The 1984 election was called when Marilyn Waring told Muldoon that she would not support his government in the vote over an opposition-sponsored anti-nuclear bill. Muldoon, visibly drunk, announced a snap election on national television. It is believed that Muldoon's behaviour was also the result of a number of personal factors, including, not least, tiredness and frustration, but alcohol and diabetes also, issues that had been plaguing him for some time.
There is debate over whether the election was necessary — Waring had not threatened to block confidence and supply, meaning that the government could still have continued on even if it had lost the anti-nuclear vote. Nevertheless, Muldoon appears to have wanted an election to reinforce his mandate (just as Sidney Holland sought and won a mandate to oppose striking dock-workers with the 1951 snap election).

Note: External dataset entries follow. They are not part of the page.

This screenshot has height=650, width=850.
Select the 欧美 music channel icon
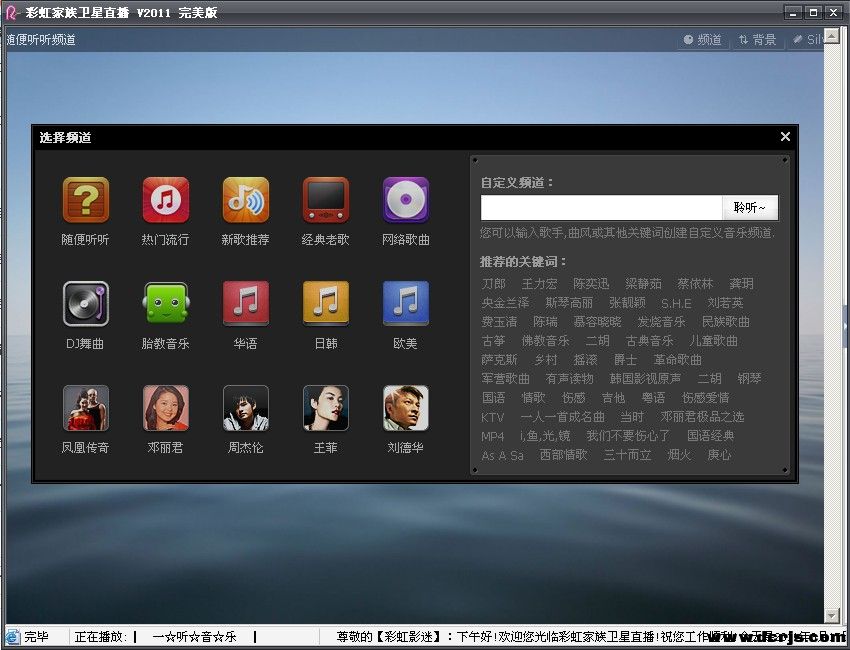[406, 304]
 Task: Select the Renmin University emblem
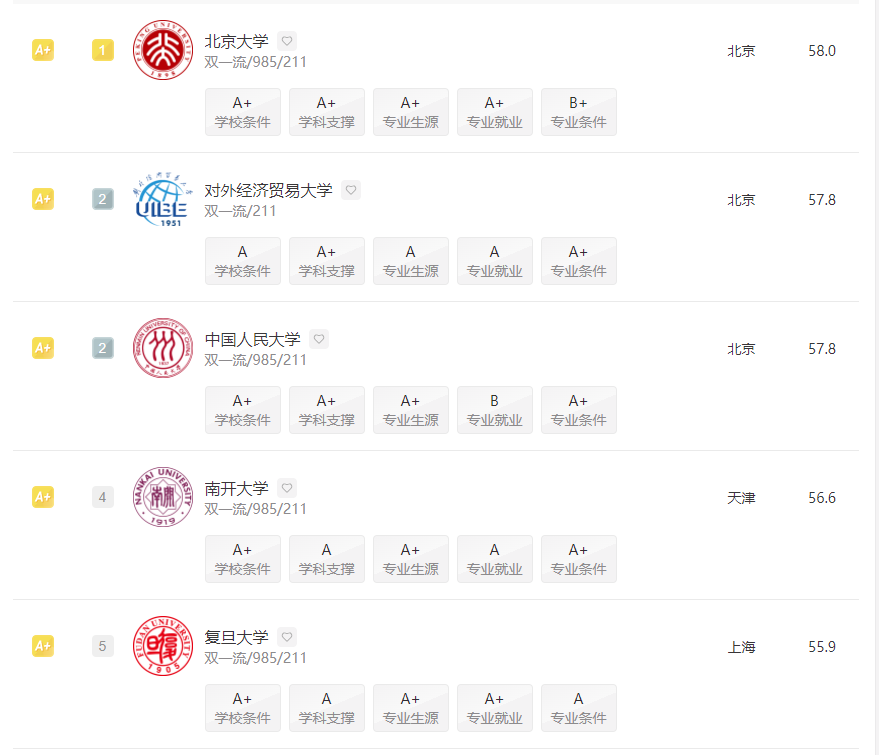(163, 348)
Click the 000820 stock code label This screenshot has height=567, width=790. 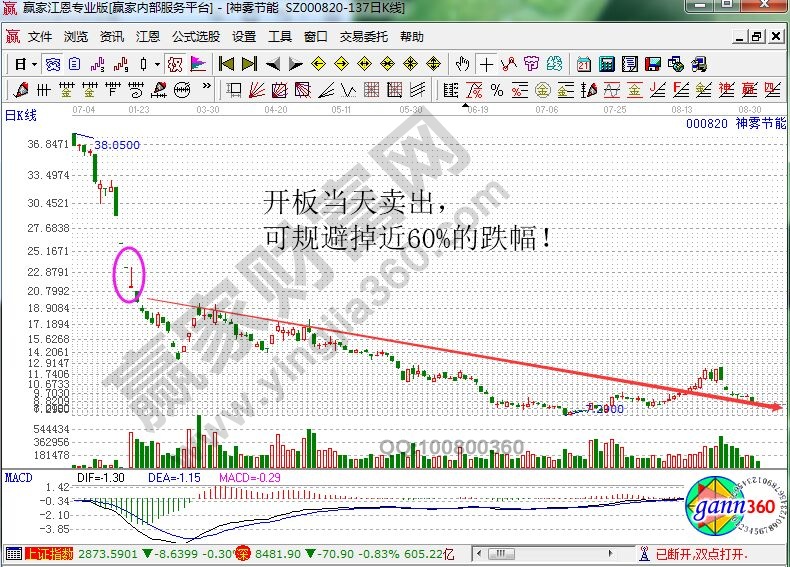705,123
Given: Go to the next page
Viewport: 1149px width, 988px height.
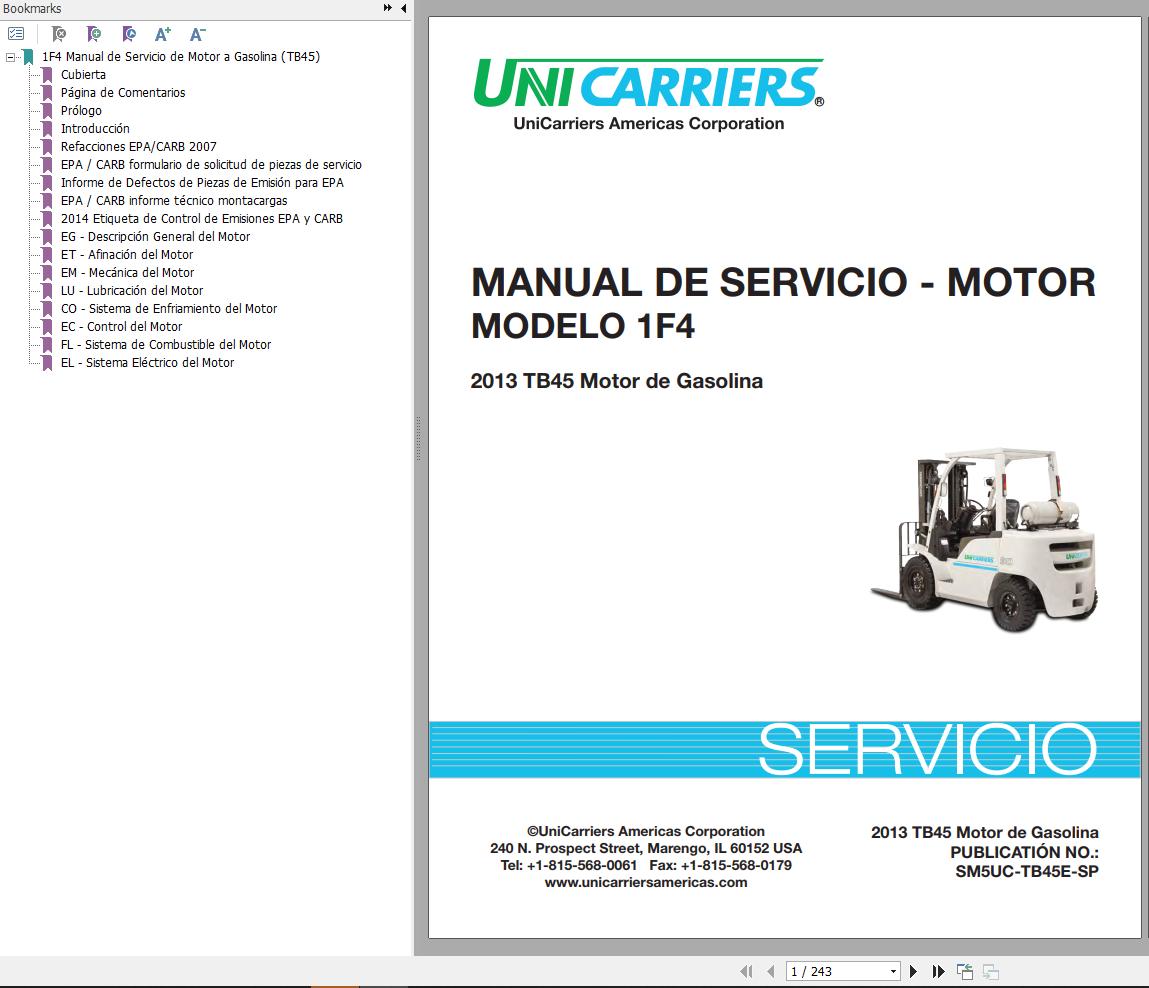Looking at the screenshot, I should [913, 970].
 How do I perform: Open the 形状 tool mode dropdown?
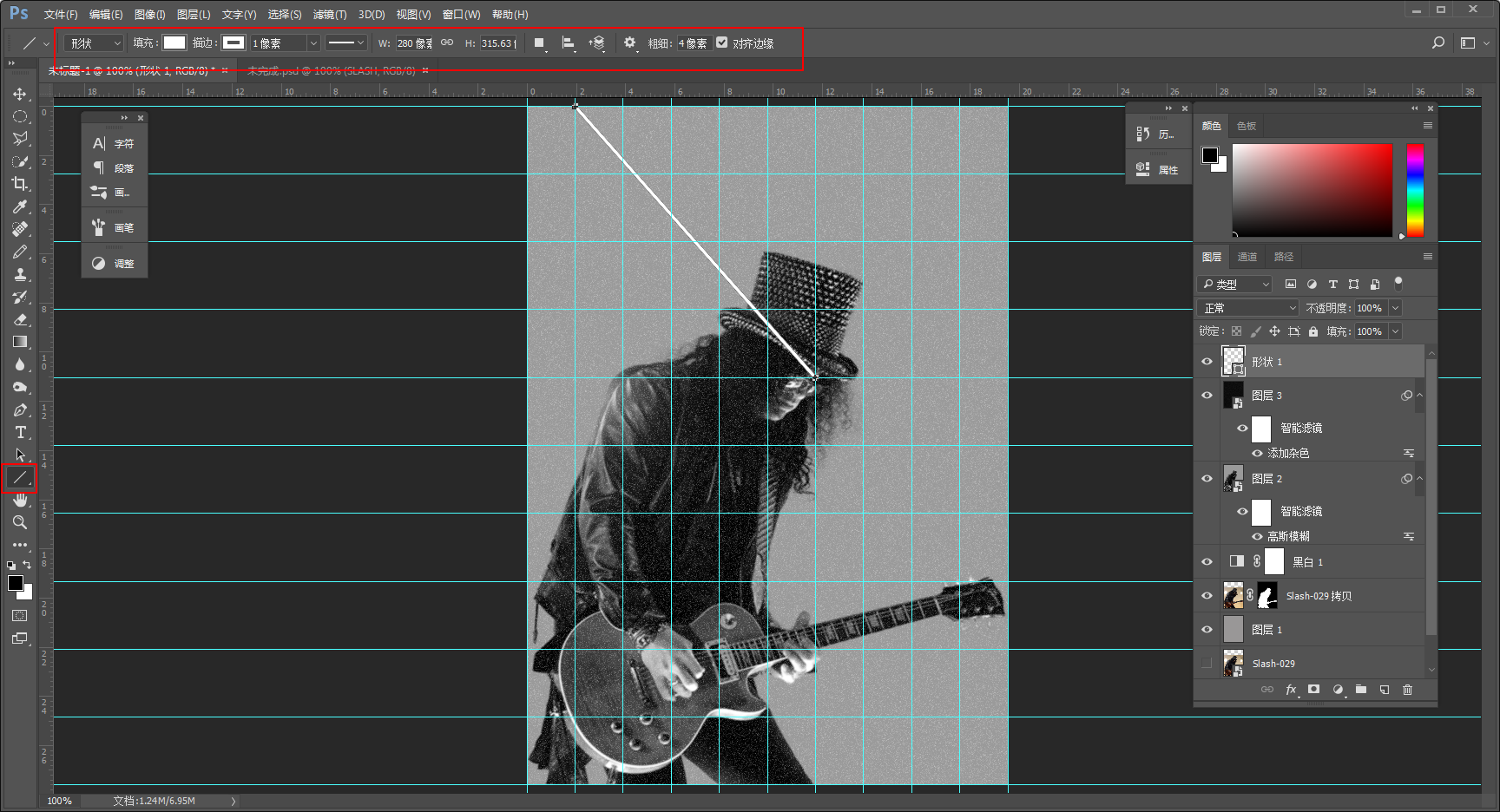coord(95,43)
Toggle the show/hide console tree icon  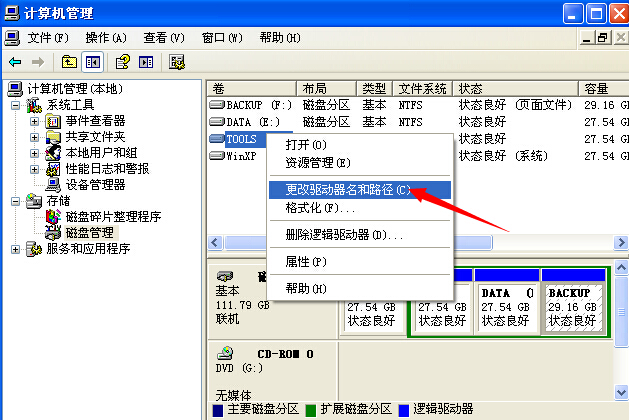click(x=92, y=62)
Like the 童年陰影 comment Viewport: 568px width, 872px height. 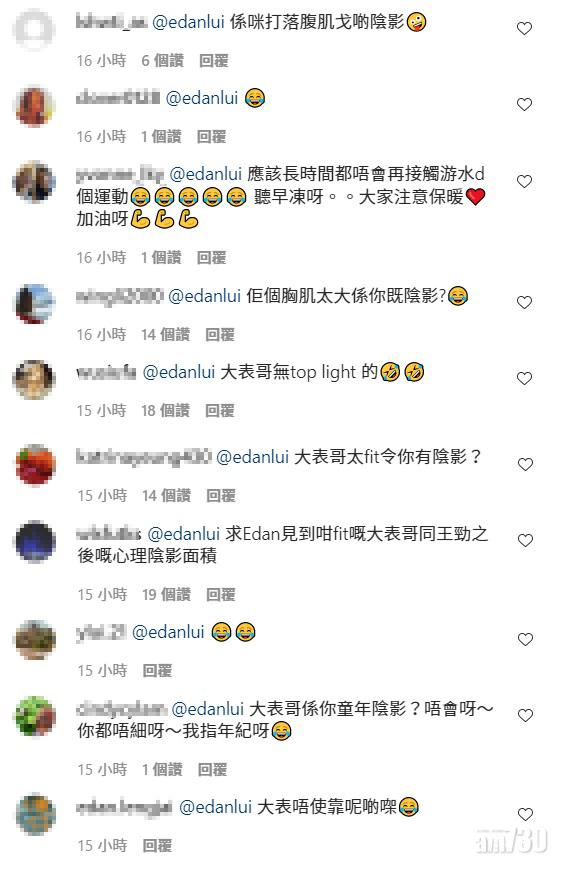[525, 716]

Muldoon's government, which had been growing increasingly unpopular in its third term, was seen as rigid, inflexible, and increasingly unresponsive to public concerns. The Labour Party had actually gained a plurality of the vote in the previous two elections, but had narrowly missed out on getting a majority of the seats. Labour's primary campaign message was one of change — Muldoon's government, which employed wage and price controls in an attempt to "guide" the economy, was widely blamed for poor economic performance. Labour also campaigned to reduce government borrowing, and to enact nuclear-free policy.
The New Zealand Party, founded by property tycoon Bob Jones, was launched primarily to oppose the Muldoon government (although it did not support Labour). A right-wing liberal party, it promoted less government control over markets, in contrast to the paternalist and somewhat authoritarian policies of National, the other significant right-wing party.
The 1983 electoral redistribution was even more politically influenced than the previous one in 1977. The Labour Party believed it had been disadvantaged in 1977 and it was not to let this happen again. Every proposal was put to intense scrutiny, and this resulted in the electoral redistribution taking forty-one working days; the average length of the five previous redistributions was eight. As Social Credit had two MPs, the Labour Party nominee on the commission formally represented that party, which further increased tensions. The 1981 census had shown that the North Island had experienced further population growth, and three additional general seats were created, bringing the total number of electorates to 95. The South Island had, for the first time, experienced a population loss, but its number of general electorates was fixed at 25 since the 1967 electoral redistribution. More of the South Island population was moving to Christchurch, and two electorates were abolished (Dunedin Central and Papanui), while two electorates were recreated (Christchurch North and Dunedin West). In the North Island, six electorates were newly created (Glenfield, Otara, Panmure, Tongariro, Waikaremoana, and West Auckland), three electorates were recreated (Franklin, Raglan, and Rodney), and six electorates were abolished (Albany, Helensville, Hunua, Otahuhu, Rangiriri, and Taupo).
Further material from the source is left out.